Palo Alto Networks Takes On 5G Security With New Offerings

‘Service providers are super, super eager for 5G. But enterprises won’t use 5G unless they have confidence in the security,’ says Palo Alto Networks SVP and GM Anand Oswal.


Palo Alto Networks has rolled out a series of as-a-service offerings to help service providers and enterprises secure 5G networks, services, applications and devices.

The Santa Clara, Calif.-based platform security vendor said 5G has been architected in a way that allows partners to create services that enhance use cases like smart supply chains, autonomous transportation and smart manufacturing. Higher speeds and reduced latency make 5G an appealing prospect for many enterprises, said Anand Oswal, senior vice president and general manager for firewall as a platform.

“Service providers are super, super eager for 5G,” Oswal told CRN. “But enterprises won’t use 5G unless they have confidence in the security. And service providers won’t be able to open revenue streams if enterprises don’t have the confidence.”

Sponsored post

[Related: Palo Alto Networks CEO Arora: Large Companies Are Built By Successful M&A]

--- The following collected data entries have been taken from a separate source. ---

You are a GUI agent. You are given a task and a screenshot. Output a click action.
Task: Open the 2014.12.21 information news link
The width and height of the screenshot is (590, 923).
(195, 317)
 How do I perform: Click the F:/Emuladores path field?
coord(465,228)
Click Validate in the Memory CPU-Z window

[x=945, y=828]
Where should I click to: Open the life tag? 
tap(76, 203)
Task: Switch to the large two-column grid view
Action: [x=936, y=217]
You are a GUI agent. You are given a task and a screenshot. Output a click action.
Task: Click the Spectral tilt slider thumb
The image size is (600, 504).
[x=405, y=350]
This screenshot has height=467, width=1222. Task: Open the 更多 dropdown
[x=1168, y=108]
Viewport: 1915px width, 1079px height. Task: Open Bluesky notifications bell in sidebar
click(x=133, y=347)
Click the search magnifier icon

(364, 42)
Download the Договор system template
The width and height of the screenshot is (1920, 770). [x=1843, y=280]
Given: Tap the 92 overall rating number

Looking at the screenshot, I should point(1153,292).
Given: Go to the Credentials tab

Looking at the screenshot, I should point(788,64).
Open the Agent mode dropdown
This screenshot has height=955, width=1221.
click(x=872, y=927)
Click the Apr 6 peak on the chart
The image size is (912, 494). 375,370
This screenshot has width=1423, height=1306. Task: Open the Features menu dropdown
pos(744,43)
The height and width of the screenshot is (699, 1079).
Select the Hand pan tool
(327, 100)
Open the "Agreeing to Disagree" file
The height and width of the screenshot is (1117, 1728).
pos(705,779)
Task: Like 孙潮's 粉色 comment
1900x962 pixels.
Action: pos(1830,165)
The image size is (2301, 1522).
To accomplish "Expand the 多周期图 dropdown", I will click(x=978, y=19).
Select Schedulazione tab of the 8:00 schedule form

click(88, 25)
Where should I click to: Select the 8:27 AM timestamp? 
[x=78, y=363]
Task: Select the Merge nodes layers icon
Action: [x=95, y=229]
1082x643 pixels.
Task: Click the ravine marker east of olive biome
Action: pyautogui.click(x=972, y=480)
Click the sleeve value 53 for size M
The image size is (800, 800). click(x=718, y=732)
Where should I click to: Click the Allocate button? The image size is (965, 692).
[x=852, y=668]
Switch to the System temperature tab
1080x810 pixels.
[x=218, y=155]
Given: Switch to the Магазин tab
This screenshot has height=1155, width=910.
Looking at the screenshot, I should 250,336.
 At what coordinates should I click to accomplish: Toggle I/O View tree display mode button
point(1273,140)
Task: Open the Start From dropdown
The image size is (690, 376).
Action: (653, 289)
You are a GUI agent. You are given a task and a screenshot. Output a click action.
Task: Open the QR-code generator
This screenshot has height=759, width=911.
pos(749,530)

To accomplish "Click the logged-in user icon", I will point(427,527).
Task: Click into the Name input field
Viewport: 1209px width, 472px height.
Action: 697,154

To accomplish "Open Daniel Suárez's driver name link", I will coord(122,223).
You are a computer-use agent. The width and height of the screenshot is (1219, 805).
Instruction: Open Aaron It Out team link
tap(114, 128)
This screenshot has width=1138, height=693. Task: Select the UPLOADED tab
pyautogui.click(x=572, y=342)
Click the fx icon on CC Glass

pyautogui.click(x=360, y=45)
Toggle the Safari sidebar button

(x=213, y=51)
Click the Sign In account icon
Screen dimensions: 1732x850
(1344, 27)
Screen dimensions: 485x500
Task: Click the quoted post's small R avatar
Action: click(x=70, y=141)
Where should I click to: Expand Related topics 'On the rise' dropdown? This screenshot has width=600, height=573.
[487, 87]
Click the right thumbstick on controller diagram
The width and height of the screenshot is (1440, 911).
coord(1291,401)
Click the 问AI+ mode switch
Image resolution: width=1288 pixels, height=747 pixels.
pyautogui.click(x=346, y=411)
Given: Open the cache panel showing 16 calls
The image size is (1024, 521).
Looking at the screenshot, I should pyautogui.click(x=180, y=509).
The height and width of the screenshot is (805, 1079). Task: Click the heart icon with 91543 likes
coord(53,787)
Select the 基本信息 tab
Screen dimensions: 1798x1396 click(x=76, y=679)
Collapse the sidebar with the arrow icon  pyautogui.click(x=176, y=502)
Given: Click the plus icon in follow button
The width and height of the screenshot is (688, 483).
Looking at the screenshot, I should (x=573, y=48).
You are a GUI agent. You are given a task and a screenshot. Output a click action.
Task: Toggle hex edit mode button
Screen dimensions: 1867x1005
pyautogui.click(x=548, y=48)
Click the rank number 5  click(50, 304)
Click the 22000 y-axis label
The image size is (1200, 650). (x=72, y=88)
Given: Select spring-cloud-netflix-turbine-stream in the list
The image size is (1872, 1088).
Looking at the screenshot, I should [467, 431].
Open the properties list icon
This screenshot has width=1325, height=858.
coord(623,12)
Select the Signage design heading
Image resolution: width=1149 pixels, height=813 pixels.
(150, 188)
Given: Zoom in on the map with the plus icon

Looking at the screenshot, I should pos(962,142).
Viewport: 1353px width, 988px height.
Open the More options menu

Securing 4G connections was mostly about roaming infrastructure, ensuring that a user that traveled to Europe still have network security in the roaming interface, Oswal said. But in a 5G world, Oswal said that everything is open, meaning that security is needed not only for the roaming interface but also for the radio access network and roaming interfaces all seamlessly integrated into the cloud architecture.

5G for the first time allows network slicing, where Oswal said service providers can offer enterprises a dedicated end-to-end piece of the network guaranteed under a service-level agreement. Open interfaces and protocols also allows private networks to be built in 5G for the first time, while multi-access edge compute (MEC) is needed to address latency issues around the authentication gateway.

Private networks started to gain traction last year in verticals like manufacturing where factories historically hadn’t been connected or were connected using very old protocols, Oswal said. These private 5G connections have really taken off in 2020, Oswal said, with security remaining top of mind for prospective customers.

Meanwhile, the standards for 5G network slicing and multi-access edge compute were defined just a few months ago, so Oswal anticipates that large-scale deployments won’t happen until 2021. Automation will play a vital role in 5G security since errors are often introduced during manual configuration processes, and Oswal said better results can be achieved by taking out the human touch.

Palo Alto Networks’ approach to 5G security starts with real-time threat resolution, which Oswal said will allow customers to understand which users and devices are on their 5G networks and correlate threats to specific subscribers and devices. From there, Oswal said the technology will be able to determine which policies can be automatically applied to prevent the attack.

The company can provide visibility and control across the signaling, data, control and application layers as well as at all key locations of the 5G network for comprehensive protection. The offering also includes automated cloud-delivered threat intelligence to defend against adversaries operating at 5G speeds and prevent known and unknown threats in real-time across 5G networks on a global scale.

Given that a lot of the private 5G networks will be vertically focused, Oswal recommended that solution providers looking to play in the space have a deep understanding of their customer’s business and build out security first to avoid having to retrofit later. Customers are trying to protect mission-critical assets in private 5G networks, so he said partners should have visibility and cloud integrations from the onset.

5G security capabilities are available on the Palo Alto Networks PA-5200 Series and PA-7000 Series hardware firewalls as well as all VM-Series/CN-Series software models running PAN-OS 10.0 or greater, the company said. Security services can be added based on use case requirements, Palo Alto Networks said.

Oswal anticipates that the private 5G networks will take advantage of Palo Alto Networks’ software-based virtualized or containerized firewalls, while larger, nationwide 5G networks with roaming interfaces probably haven’t virtualized everything yet and will therefore need firewall hardware. Demand for 5G has thus far been among enterprises such as manufacturers with large factory floors.

5G also provides solution providers with rich services opportunities spanning the gamut from threat prevention and IoT security to sandboxing and DNS security, Oswal said. Palo Alto Networks plans to offer partners training around 5G security and build out collateral detailing how private 5G networks and 5G network slicing can be beneficial in specific vertical use cases.

“Partners see this as a huge opportunity to generate new revenue streams,” Oswal said. “5G is a big, big event. It’s really coming now.”